I was recently thinking about that myself. I don't have an answer to your question but you reminded me of an article tormarket posted three months ago. It was called "More spies sees Customs seize more than $1 billion worth of drugs in six months" (1). In the article they talk about the government having spy's to disrupt the importation of drugs into NZ. It sounds like their focus might be the importation into NZ rather than local drug trade.
Here are two interesting quotes from it:
"The move follows a Government investment in the agency, which saw more spies posted offshore, to prevent drug smuggling by disrupting criminal networks. Customs are expecting to have created about 30 new roles in intelligence, investigations and analysis, by the end of the financial year, who will understand where and when to make high impact interventions."
"In recent years, Customs has significantly increased its focus on preventing drugs from being sent to New Zealand. This offshore collaboration with international law enforcement partners has resulted in around 230 kilograms of drugs being stopped from reaching New Zealand in the first six months of 2019, and has prevented around an estimated $260 million of further potential social and economic harm to our country."
https://www.stuff.co.nz/national/politics/114626875/more-spies-sees-customs-seize-more-than-1-billion-worth-of-drugs-in-six-months
On a separate note, I am not sure of the effort reward of trying to stop a website like tor-market. From what I heard of how alpha-bay and silk road got shut down they have have no reliable ways of stopping sites other than searching for opsec mistakes. It's been a while since I looked into it though, so I could be remembering wrong.
That's some interesting research, thank you.
Given what you said above a potential avenue for infiltration would be targeting the overseas darkweb markets and figuring out how they package their products and what avenue they use, whether it's through auckland mail center or the ports and where they come from. By profiling the methods used it would result in customs being able to target certain packages, though I guess this is nothing new.
It's interesting that on the online bible for darkwet markets it did list this country as a "difficult" place to get drugs into, yet here we are and our streets are flooded with MD and meth thats only dropped in price, but this could be as simple as the share quantity of packages coming in, they simply don't have the resources to xray and run the dogs over everything. Its an arms race that is based on the law of averages.
What sparked my curiosity was a post made a few days ago by a supposedly US based vendor offering products, to me this seems like a good example of a classic phishing attempt by LE. Regarding the 30 extra intelligent staff, I would hope they were too snowed under catching the ridiculous amount of meth coming into this country as this site surely is a drop in the ocean compared to that surely? Of course other drugs could easily be picked up by accident as a result of the effort to target meth.
Please don't quote me on this but I do believe silk road was brought down by profiling the guy who ran it?

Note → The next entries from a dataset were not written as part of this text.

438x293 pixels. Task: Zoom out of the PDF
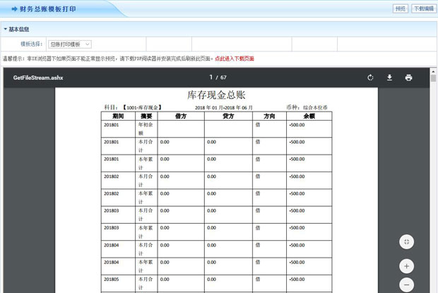[406, 286]
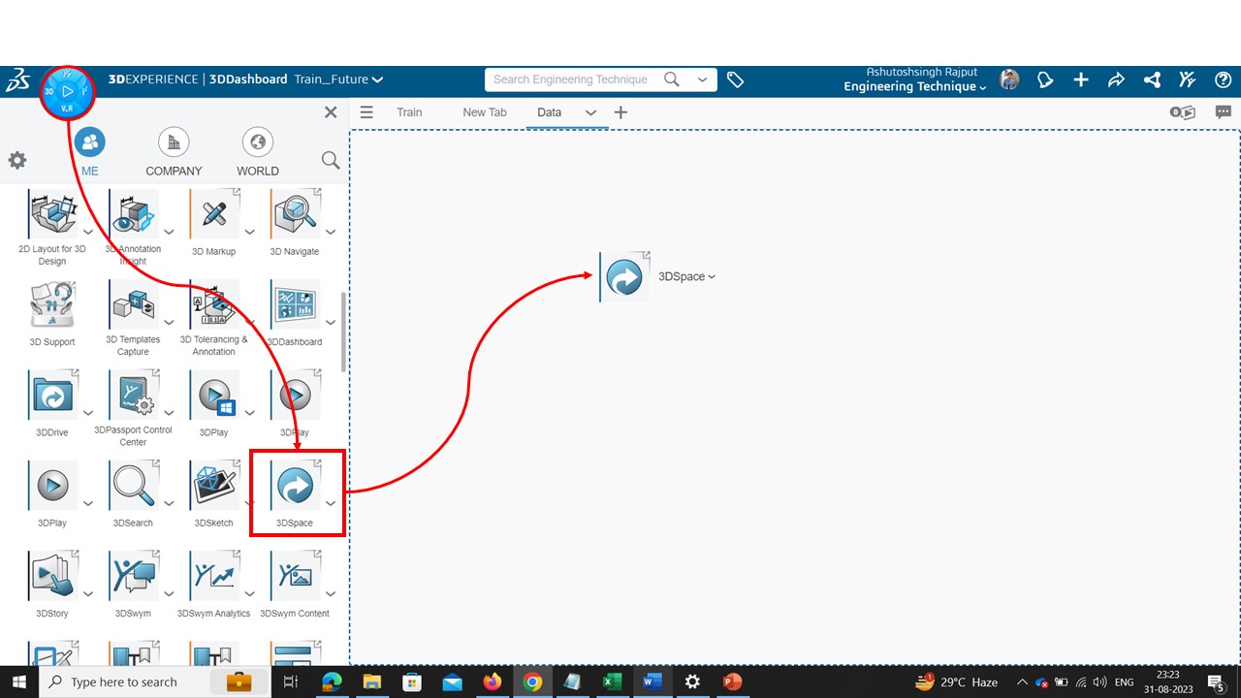Select the New Tab tab
The height and width of the screenshot is (698, 1241).
484,112
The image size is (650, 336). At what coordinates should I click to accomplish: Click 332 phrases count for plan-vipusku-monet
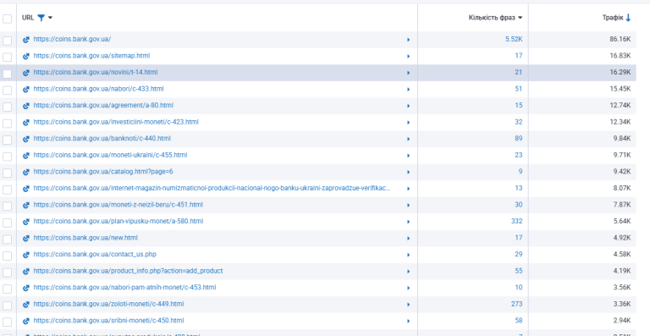coord(516,221)
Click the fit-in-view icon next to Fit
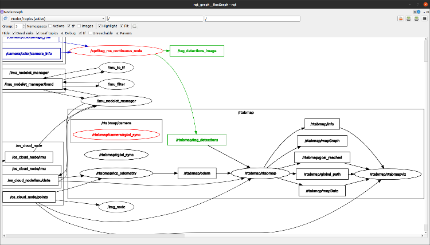The height and width of the screenshot is (245, 430). tap(135, 26)
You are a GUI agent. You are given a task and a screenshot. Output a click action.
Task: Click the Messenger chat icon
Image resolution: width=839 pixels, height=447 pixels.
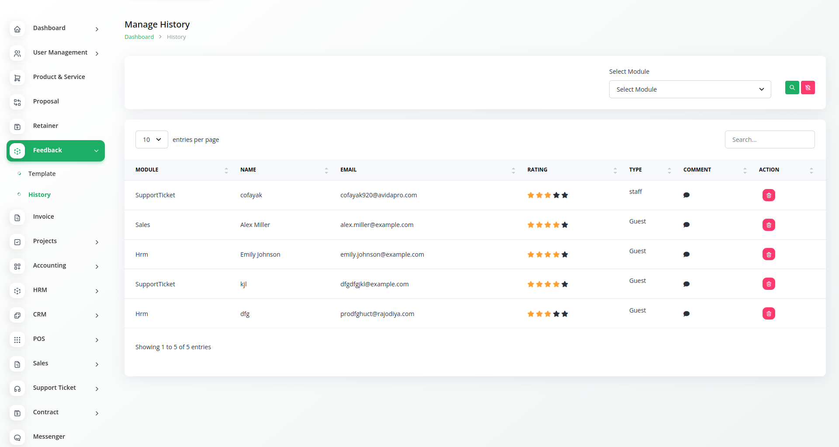pos(17,437)
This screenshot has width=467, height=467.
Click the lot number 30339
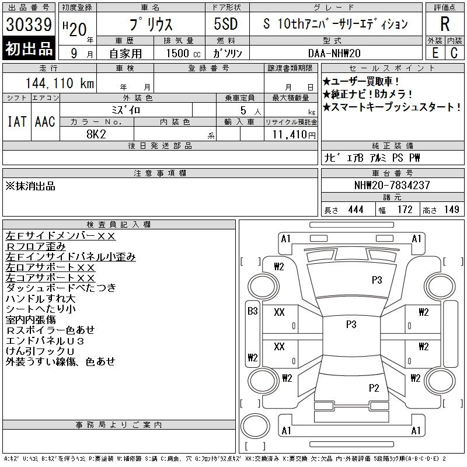29,24
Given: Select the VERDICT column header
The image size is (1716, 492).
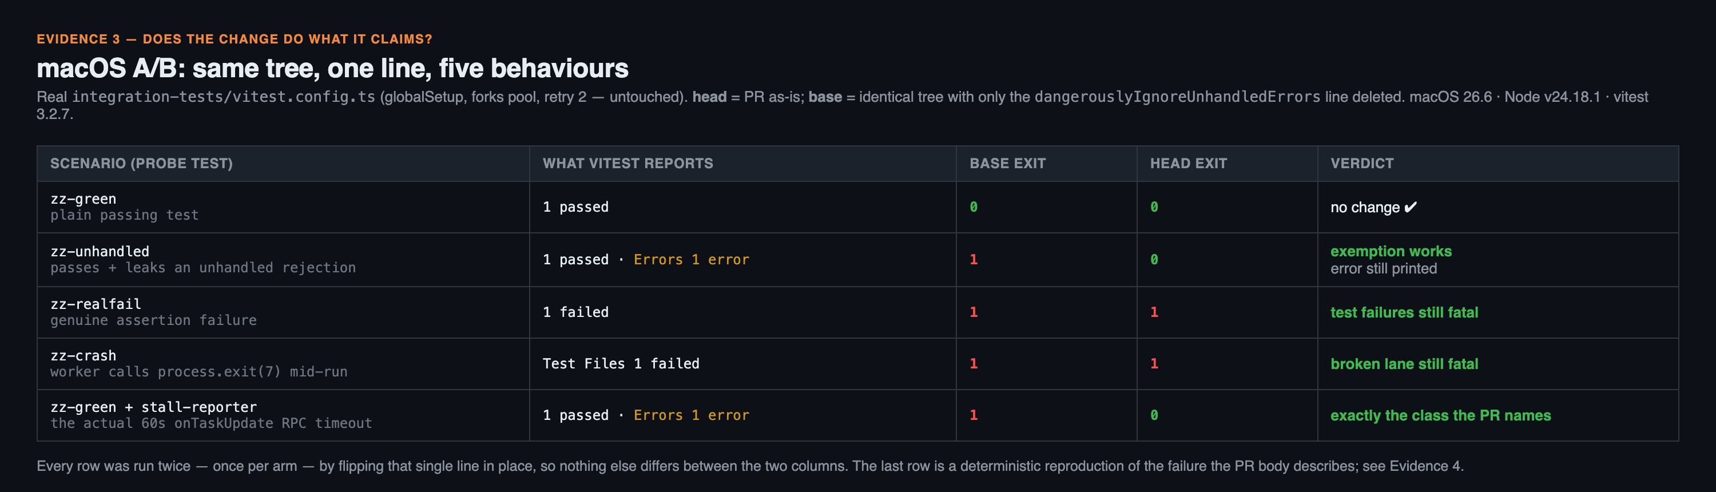Looking at the screenshot, I should 1362,163.
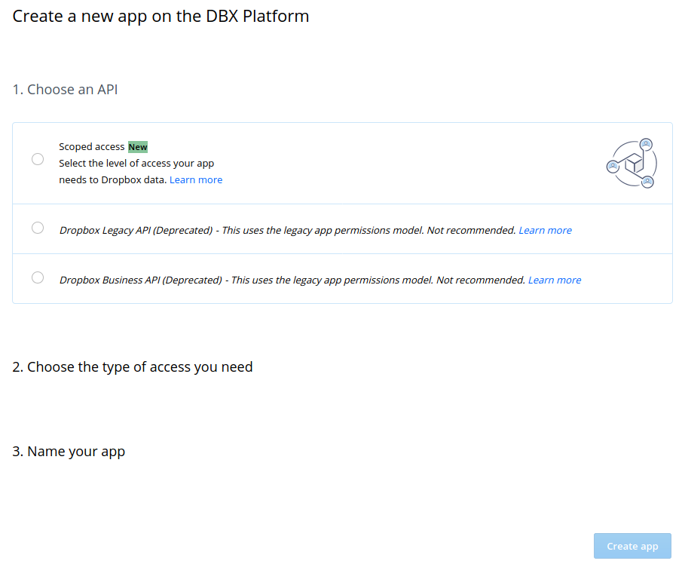Select the Dropbox Business API (Deprecated) option
The image size is (682, 567).
click(x=38, y=277)
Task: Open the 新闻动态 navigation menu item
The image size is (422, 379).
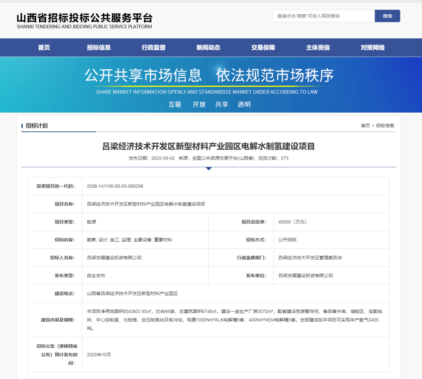Action: point(208,47)
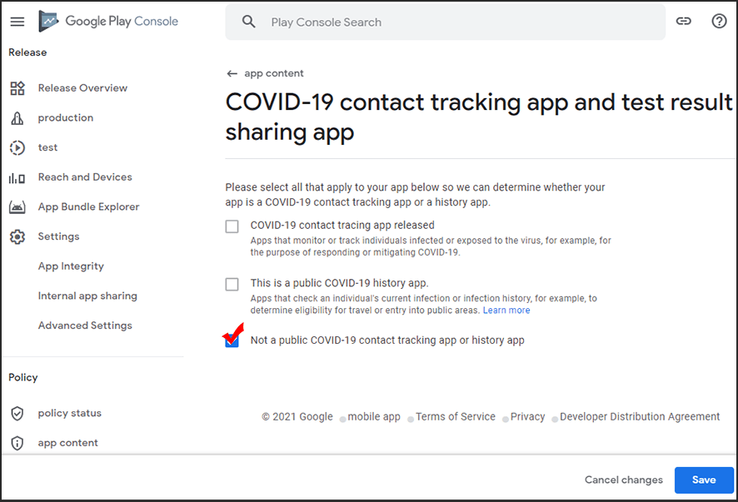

He seemed to get a big complex over running the site and attempting to put a bounty out on someone, I think his own emotion was his demise in my opinion.
In a perfect world this place deserves to be left as it creates a safe place for drug users, no matter what the govt believes, drugs are here to stay period. Let's just hope the LE has bigger fish to fry.
Last edited by MrRobot (2019-10-26 06:40)
There is no evidence of this. However Massey university is currently researching darknet market use and I think there is a full time position doing the research. The Silk road made a series of huge blunders like allowing LE to be admins on the site. Right now the police are focused on confiscating weapons and looking for the next terrorist, but its possible those 30 spies might get involved with darknet.
I remember reading an article about a new Zealand cop (pig) who went to some international conference on stopping dark web activities..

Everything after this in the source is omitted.